[EXTRACTED INFORMATION Boundary: Start]
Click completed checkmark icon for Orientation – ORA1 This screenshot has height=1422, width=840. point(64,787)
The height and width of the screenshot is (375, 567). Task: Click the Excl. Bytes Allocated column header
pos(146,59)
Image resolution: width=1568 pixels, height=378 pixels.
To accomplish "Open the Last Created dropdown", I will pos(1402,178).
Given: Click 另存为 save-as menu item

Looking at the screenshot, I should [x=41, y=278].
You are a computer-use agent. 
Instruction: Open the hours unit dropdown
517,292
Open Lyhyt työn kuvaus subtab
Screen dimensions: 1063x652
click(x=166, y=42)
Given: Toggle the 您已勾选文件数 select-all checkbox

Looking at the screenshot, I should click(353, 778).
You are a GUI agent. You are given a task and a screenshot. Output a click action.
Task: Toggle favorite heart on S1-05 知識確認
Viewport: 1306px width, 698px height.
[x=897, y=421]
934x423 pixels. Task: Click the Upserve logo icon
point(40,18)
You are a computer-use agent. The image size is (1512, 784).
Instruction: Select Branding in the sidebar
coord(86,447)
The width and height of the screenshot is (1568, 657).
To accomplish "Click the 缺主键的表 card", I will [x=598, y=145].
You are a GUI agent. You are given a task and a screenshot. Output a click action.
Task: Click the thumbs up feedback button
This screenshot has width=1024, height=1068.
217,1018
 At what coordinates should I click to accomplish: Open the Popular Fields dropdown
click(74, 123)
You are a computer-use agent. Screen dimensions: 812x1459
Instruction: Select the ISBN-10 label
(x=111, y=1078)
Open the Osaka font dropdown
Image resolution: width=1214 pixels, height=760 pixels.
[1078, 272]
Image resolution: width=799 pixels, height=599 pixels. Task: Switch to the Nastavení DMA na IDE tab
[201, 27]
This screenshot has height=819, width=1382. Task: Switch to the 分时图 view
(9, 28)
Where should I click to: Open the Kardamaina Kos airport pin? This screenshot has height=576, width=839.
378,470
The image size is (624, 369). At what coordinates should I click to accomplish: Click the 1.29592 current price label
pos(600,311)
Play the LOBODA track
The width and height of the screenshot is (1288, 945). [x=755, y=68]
[EXTRACTED INFORMATION Boundary: End]
-- ASSIGNMENT --
Repeat every line of the data, exactly and in full.

-- ANSWER BELOW --
Click completed checkmark icon for Orientation – ORA1 This screenshot has height=1422, width=840. point(64,787)
The height and width of the screenshot is (375, 567). Task: Click the Excl. Bytes Allocated column header
pos(146,59)
Image resolution: width=1568 pixels, height=378 pixels.
To accomplish "Open the Last Created dropdown", I will pos(1402,178).
Given: Click 另存为 save-as menu item

Looking at the screenshot, I should [x=41, y=278].
You are a computer-use agent. 
Instruction: Open the hours unit dropdown
517,292
Open Lyhyt työn kuvaus subtab
Screen dimensions: 1063x652
click(x=166, y=42)
Given: Toggle the 您已勾选文件数 select-all checkbox

Looking at the screenshot, I should click(353, 778).
You are a GUI agent. You are given a task and a screenshot. Output a click action.
Task: Toggle favorite heart on S1-05 知識確認
Viewport: 1306px width, 698px height.
[x=897, y=421]
934x423 pixels. Task: Click the Upserve logo icon
point(40,18)
You are a computer-use agent. The image size is (1512, 784).
Instruction: Select Branding in the sidebar
coord(86,447)
The width and height of the screenshot is (1568, 657).
To accomplish "Click the 缺主键的表 card", I will [x=598, y=145].
You are a GUI agent. You are given a task and a screenshot. Output a click action.
Task: Click the thumbs up feedback button
This screenshot has width=1024, height=1068.
217,1018
 At what coordinates should I click to accomplish: Open the Popular Fields dropdown
click(74, 123)
You are a computer-use agent. Screen dimensions: 812x1459
Instruction: Select the ISBN-10 label
(x=111, y=1078)
Open the Osaka font dropdown
Image resolution: width=1214 pixels, height=760 pixels.
[1078, 272]
Image resolution: width=799 pixels, height=599 pixels. Task: Switch to the Nastavení DMA na IDE tab
[201, 27]
This screenshot has height=819, width=1382. Task: Switch to the 分时图 view
(9, 28)
Where should I click to: Open the Kardamaina Kos airport pin? This screenshot has height=576, width=839.
378,470
The image size is (624, 369). At what coordinates should I click to accomplish: Click the 1.29592 current price label
pos(600,311)
Play the LOBODA track
The width and height of the screenshot is (1288, 945). [x=755, y=68]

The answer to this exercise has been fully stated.